◆ **DESCRIPTION OF THE TASK**
Rewrite as a numbered list the lines running from the one containing "Describe the element" through the end of the records, skipping blank lines and omitting the pictures.

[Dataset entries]
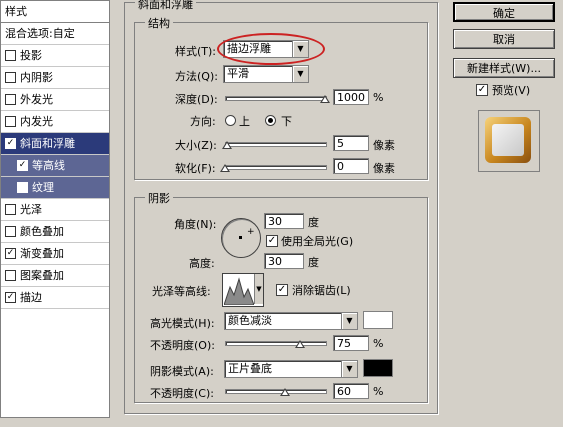  What do you see at coordinates (318, 242) in the screenshot?
I see `global-light-label: 使用全局光(G)` at bounding box center [318, 242].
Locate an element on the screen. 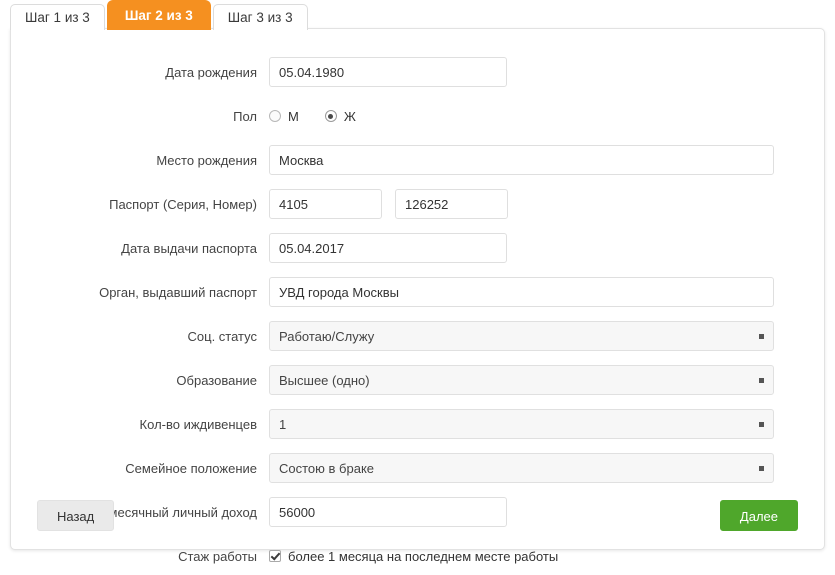  field-row-passport-date: Дата выдачи паспорта is located at coordinates (418, 248).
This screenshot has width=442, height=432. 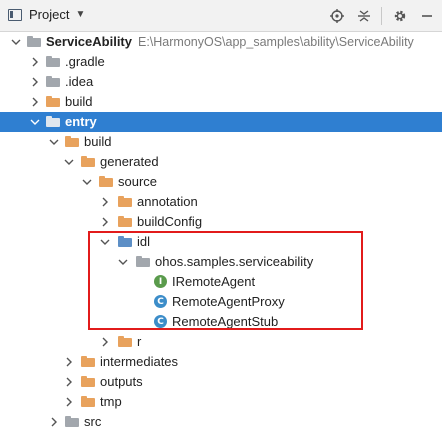 I want to click on tree-row-intermediates: intermediates, so click(x=221, y=362).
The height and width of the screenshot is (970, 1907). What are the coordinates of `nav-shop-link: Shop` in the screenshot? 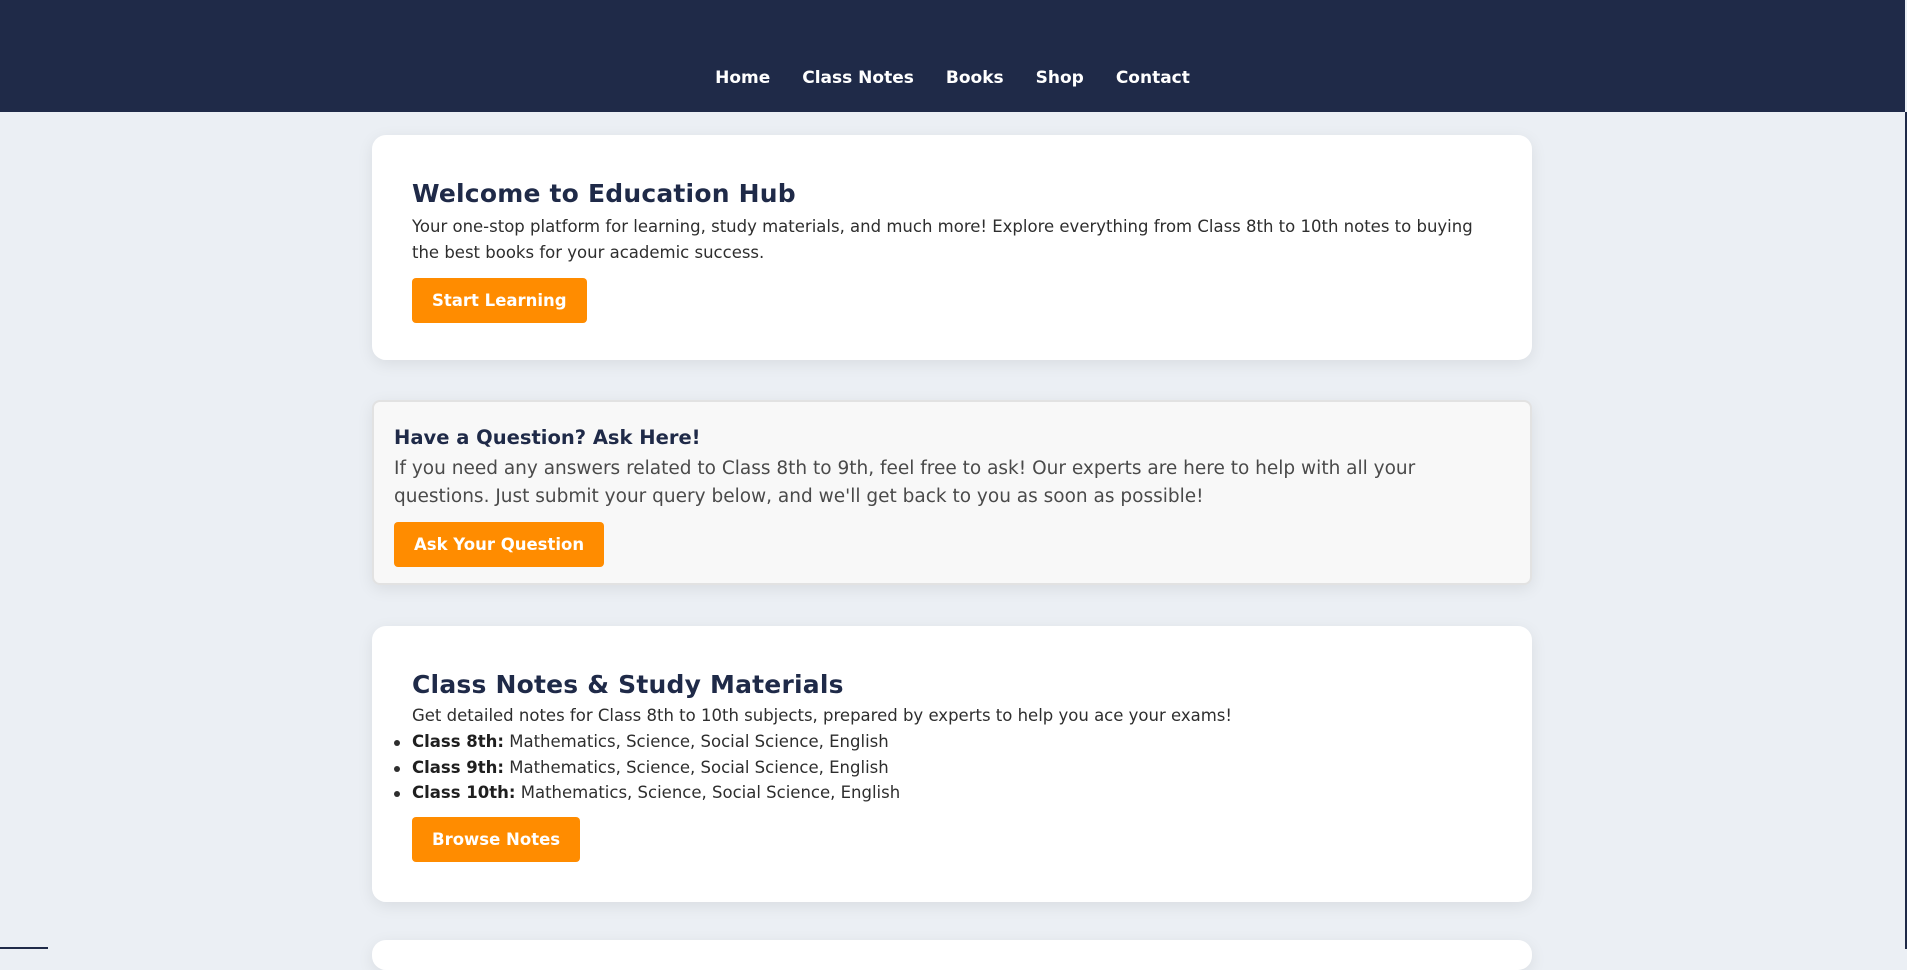 It's located at (1060, 78).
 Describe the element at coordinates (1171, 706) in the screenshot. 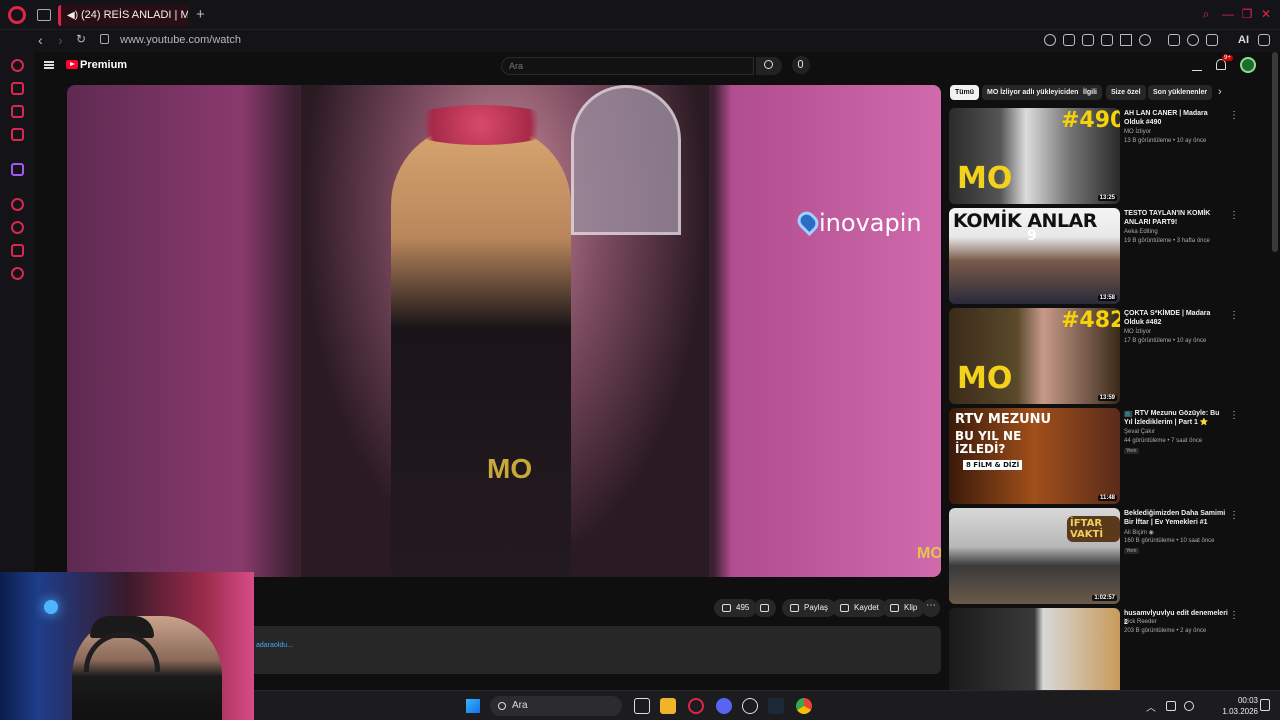

I see `microphone-tray-icon` at that location.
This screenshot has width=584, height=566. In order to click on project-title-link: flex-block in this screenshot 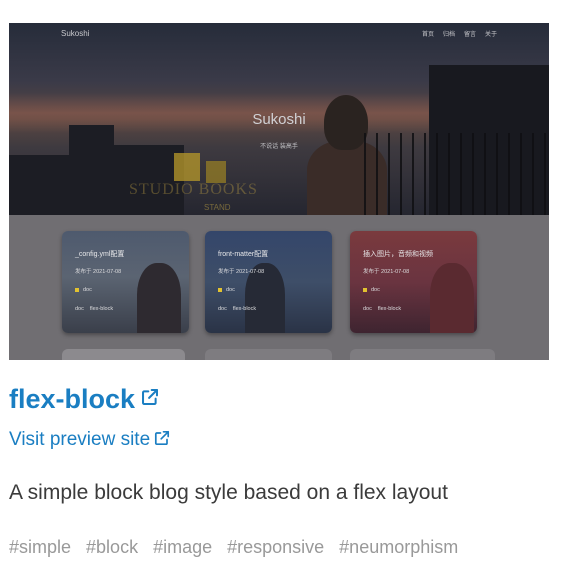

◆ **EXERCISE ANSWER**
1.  Describe the element at coordinates (1171, 706) in the screenshot. 
2. I see `microphone-tray-icon` at that location.
3. This screenshot has width=584, height=566. In order to click on project-title-link: flex-block in this screenshot 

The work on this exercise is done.